RECORD EXTRACTS section start
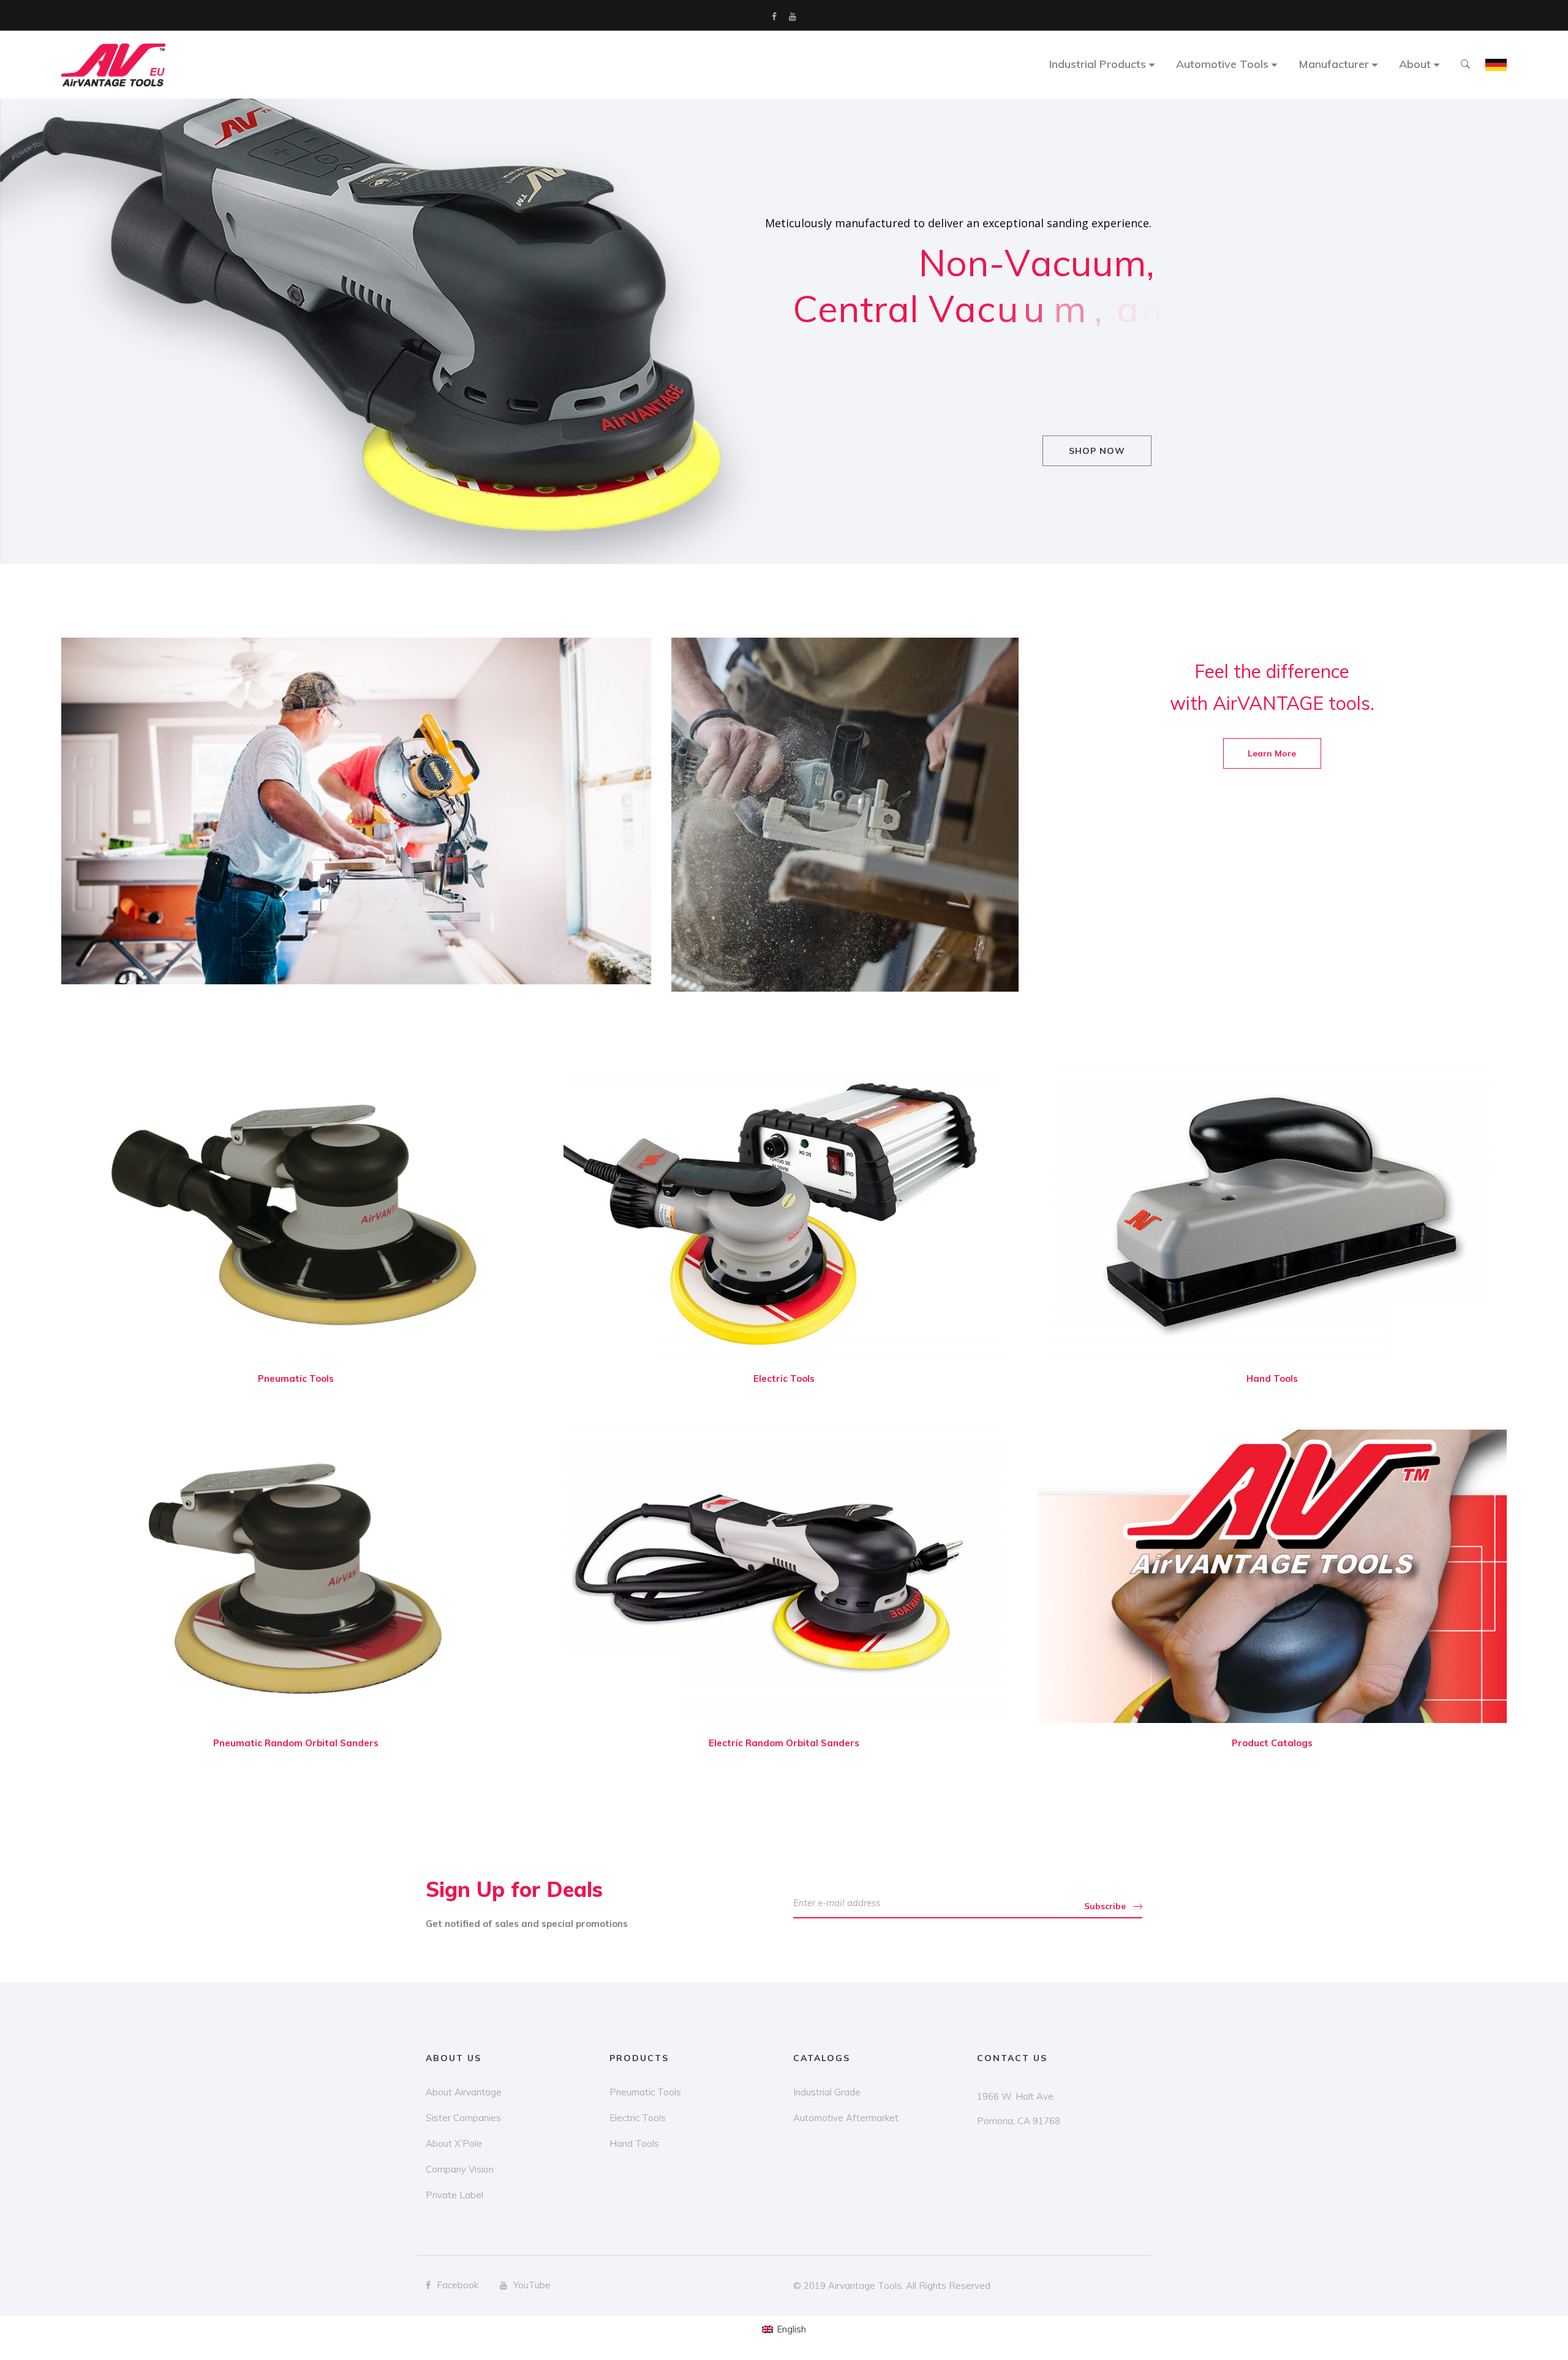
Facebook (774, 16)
RECORD EXTRACTS section end
RECORD EXTRACTS section start
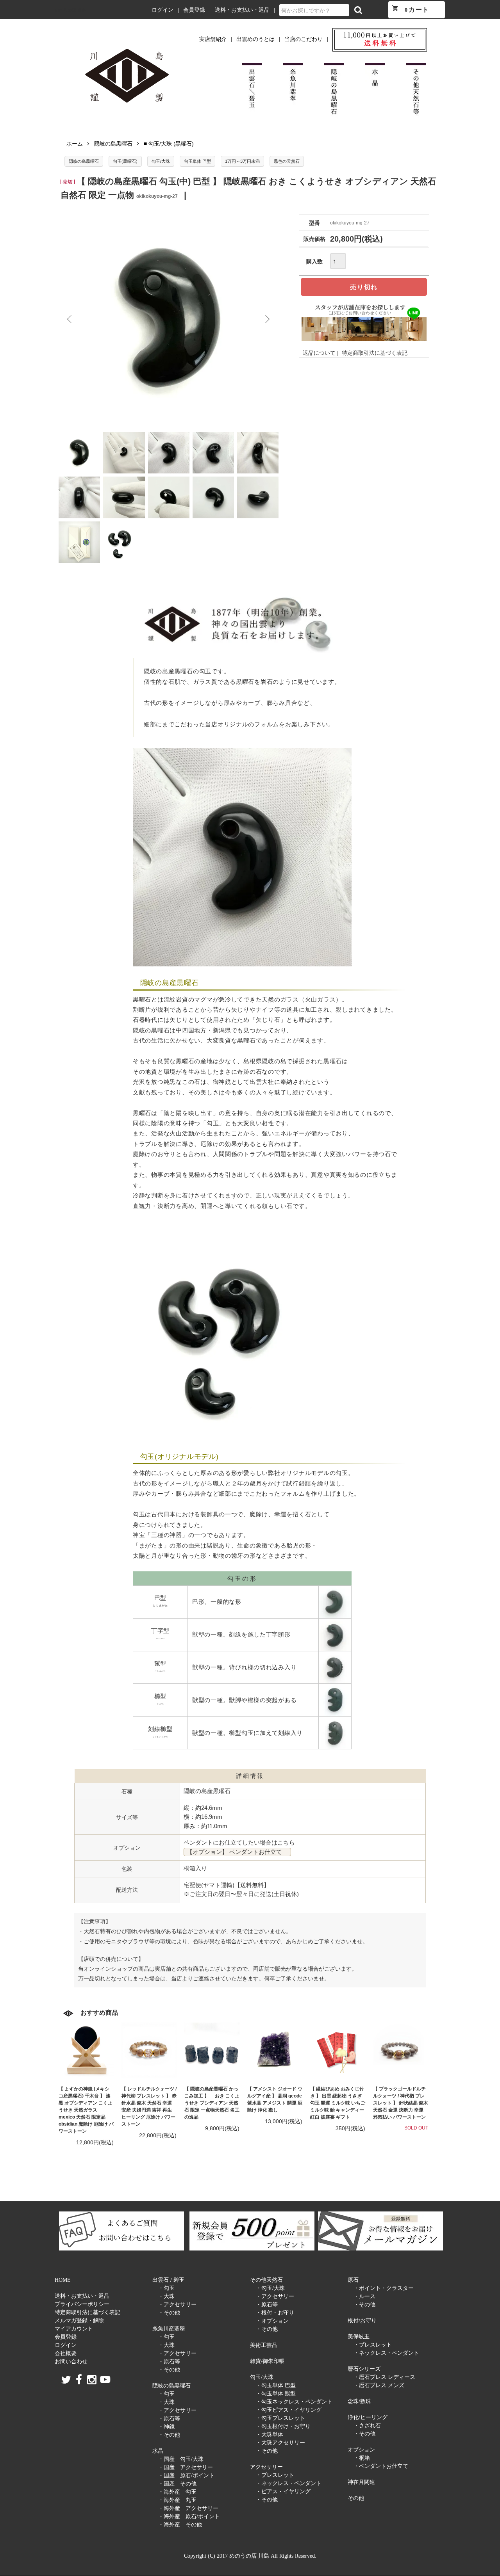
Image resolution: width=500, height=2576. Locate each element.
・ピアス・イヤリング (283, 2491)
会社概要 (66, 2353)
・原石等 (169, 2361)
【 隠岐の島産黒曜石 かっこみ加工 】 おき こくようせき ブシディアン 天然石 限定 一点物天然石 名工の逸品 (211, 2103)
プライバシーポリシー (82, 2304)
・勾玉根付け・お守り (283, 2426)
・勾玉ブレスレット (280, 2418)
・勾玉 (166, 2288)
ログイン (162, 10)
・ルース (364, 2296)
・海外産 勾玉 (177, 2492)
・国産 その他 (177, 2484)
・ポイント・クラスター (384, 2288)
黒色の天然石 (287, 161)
RECORD EXTRACTS section end
RECORD EXTRACTS section start
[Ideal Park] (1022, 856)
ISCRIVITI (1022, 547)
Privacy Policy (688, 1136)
RECORD EXTRACTS section end
PROBLEM TO SOLVE:
The required answer is the exact run of lines above starting at the line with "プライバシーポリシー (82, 2304)" and ending at the line with "黒色の天然石 (287, 161)", with both ends present.

SOLUTION BELOW:
プライバシーポリシー (82, 2304)
・勾玉根付け・お守り (283, 2426)
・勾玉ブレスレット (280, 2418)
・勾玉 (166, 2288)
ログイン (162, 10)
・ルース (364, 2296)
・海外産 勾玉 (177, 2492)
・国産 その他 (177, 2484)
・ポイント・クラスター (384, 2288)
黒色の天然石 (287, 161)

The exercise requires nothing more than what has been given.